Ted Llewellyn, a University of Saskatchewan physicist and space expert, warns that with any kind of wind, and western Saskatchewan can be windy, the team could have trouble just launching its massive 60-metre tall balloon.
"I have some experience with balloon launches and lifting 8,000 pounds so that it does not pendulum, nor pull the support truck over is not a simple matter," he said in an e-mail.
Beyond that, he questioned how realistically the team can expect to control the rocket's flight and plot its trajectory. Even NASA, he notes, has an ascent trajectory that takes them over ocean to limit potential damage.
"While Saskatchewan has a low population density, it is not zero within the probable range boundary that is defined by a careful analysis of possible projectories.

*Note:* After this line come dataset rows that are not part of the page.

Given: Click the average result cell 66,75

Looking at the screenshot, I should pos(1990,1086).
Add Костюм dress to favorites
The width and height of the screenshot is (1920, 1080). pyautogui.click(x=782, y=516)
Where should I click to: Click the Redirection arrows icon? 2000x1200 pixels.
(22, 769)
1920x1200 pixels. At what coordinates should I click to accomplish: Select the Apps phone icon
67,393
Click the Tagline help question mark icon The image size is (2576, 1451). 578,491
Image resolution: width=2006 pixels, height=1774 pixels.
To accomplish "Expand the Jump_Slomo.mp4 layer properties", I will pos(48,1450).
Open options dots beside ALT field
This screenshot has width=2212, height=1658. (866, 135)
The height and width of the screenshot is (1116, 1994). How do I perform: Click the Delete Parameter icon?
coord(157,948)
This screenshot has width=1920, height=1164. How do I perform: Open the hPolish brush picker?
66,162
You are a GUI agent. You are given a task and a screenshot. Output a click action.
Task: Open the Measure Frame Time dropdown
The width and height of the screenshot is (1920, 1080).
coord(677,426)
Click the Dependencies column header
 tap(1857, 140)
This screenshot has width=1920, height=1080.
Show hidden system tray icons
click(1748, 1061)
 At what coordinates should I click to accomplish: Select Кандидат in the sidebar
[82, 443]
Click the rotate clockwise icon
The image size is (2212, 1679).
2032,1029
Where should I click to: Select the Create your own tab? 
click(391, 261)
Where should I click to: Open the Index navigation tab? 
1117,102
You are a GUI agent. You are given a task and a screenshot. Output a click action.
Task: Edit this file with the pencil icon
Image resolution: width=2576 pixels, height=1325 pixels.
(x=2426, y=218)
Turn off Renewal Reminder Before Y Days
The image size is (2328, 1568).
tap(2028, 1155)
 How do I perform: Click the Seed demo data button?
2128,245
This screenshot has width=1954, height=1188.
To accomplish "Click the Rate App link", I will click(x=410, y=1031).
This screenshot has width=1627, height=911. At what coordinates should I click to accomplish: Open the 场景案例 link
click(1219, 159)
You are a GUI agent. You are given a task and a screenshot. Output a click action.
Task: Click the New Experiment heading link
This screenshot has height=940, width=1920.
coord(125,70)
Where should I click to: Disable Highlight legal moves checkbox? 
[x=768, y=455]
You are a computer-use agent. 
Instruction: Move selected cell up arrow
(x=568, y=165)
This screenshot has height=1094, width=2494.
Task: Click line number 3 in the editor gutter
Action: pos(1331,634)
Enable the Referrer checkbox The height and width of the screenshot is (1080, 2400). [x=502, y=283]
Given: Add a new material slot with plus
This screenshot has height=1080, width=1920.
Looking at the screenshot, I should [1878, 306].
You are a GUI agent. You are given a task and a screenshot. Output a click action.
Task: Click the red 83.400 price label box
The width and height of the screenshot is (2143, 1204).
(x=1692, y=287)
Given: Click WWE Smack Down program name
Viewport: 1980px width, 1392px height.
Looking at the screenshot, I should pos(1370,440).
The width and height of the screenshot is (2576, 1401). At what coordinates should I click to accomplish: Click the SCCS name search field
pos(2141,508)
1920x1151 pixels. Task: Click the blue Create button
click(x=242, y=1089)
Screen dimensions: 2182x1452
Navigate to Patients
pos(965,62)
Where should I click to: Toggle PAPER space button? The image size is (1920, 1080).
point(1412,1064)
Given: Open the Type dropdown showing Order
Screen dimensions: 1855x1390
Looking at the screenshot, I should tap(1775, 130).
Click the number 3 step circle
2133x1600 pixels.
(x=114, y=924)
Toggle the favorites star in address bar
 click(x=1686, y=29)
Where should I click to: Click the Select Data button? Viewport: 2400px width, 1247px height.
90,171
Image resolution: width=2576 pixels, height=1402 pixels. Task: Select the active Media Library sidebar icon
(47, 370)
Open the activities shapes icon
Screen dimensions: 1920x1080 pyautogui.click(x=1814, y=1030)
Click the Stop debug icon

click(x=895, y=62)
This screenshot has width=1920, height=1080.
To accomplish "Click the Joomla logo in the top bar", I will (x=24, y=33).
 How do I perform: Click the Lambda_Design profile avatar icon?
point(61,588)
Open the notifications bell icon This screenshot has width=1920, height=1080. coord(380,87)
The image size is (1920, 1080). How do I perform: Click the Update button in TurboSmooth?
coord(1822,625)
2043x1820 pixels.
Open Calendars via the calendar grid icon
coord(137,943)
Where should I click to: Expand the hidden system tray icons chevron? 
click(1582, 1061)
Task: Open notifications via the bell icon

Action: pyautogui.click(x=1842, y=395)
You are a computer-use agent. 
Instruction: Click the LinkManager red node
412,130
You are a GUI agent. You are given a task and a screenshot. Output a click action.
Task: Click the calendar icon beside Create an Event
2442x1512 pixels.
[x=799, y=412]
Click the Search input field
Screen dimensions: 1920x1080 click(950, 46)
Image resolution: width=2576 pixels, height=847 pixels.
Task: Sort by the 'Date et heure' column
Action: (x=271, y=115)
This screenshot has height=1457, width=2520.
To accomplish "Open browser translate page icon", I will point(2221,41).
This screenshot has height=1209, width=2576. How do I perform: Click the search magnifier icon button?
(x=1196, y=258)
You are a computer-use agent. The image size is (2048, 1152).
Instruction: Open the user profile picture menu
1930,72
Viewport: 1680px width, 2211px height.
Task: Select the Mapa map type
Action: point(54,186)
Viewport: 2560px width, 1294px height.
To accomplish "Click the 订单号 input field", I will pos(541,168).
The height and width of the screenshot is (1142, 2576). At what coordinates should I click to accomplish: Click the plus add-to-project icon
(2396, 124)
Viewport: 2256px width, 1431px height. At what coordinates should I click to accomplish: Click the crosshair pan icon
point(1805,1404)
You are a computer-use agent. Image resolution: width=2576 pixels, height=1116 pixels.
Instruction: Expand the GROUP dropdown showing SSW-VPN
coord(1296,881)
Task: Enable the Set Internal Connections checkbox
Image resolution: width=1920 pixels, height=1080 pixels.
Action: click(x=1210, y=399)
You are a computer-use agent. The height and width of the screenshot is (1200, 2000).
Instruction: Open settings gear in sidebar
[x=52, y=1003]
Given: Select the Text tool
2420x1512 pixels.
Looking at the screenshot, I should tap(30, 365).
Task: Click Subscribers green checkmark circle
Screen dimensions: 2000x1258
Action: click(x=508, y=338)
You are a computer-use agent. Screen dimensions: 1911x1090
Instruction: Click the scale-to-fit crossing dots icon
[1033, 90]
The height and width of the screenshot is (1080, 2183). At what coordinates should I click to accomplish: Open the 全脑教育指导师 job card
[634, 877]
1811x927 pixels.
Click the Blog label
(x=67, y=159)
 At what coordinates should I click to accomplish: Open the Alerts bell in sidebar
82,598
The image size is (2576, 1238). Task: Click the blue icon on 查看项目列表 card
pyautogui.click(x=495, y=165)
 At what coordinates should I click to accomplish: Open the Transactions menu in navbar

"I certainly want him to succeed but I have no desire for everyone to be swept up in euphoria and then be considered country bumpkins as the magnitude of the problems becomes apparent," he said.
aogle@thejournal.canwest.com
VEHICLE AT-A-GLANCE
Name: Wild Fire MKVI
Dimensions: 8 metres long, 2 metres in diameter
Gross Takeoff Weight: 3,860 kilograms
Dry Weight: 1,660 kg
Crew Capsule: two-metre diameter sphere
Crew Environment: Pressurized to 1 atmosphere with pressure suits
Payload Capacity: 410 kg
Propulsion System: Single, pressure-fed, hybrid engine
Propellants: Nitrous Oxide and proprietary solid fuel
Total Thrust: 80,000 newtons
Reaction Control System: Cold gas nitrogen integrated with GPS and INS for flight guidance
Miscellaneous: Two drogue parachutes and two main parachutes on the capsule deploy, and it repeats again separately for the propulsion section during descent.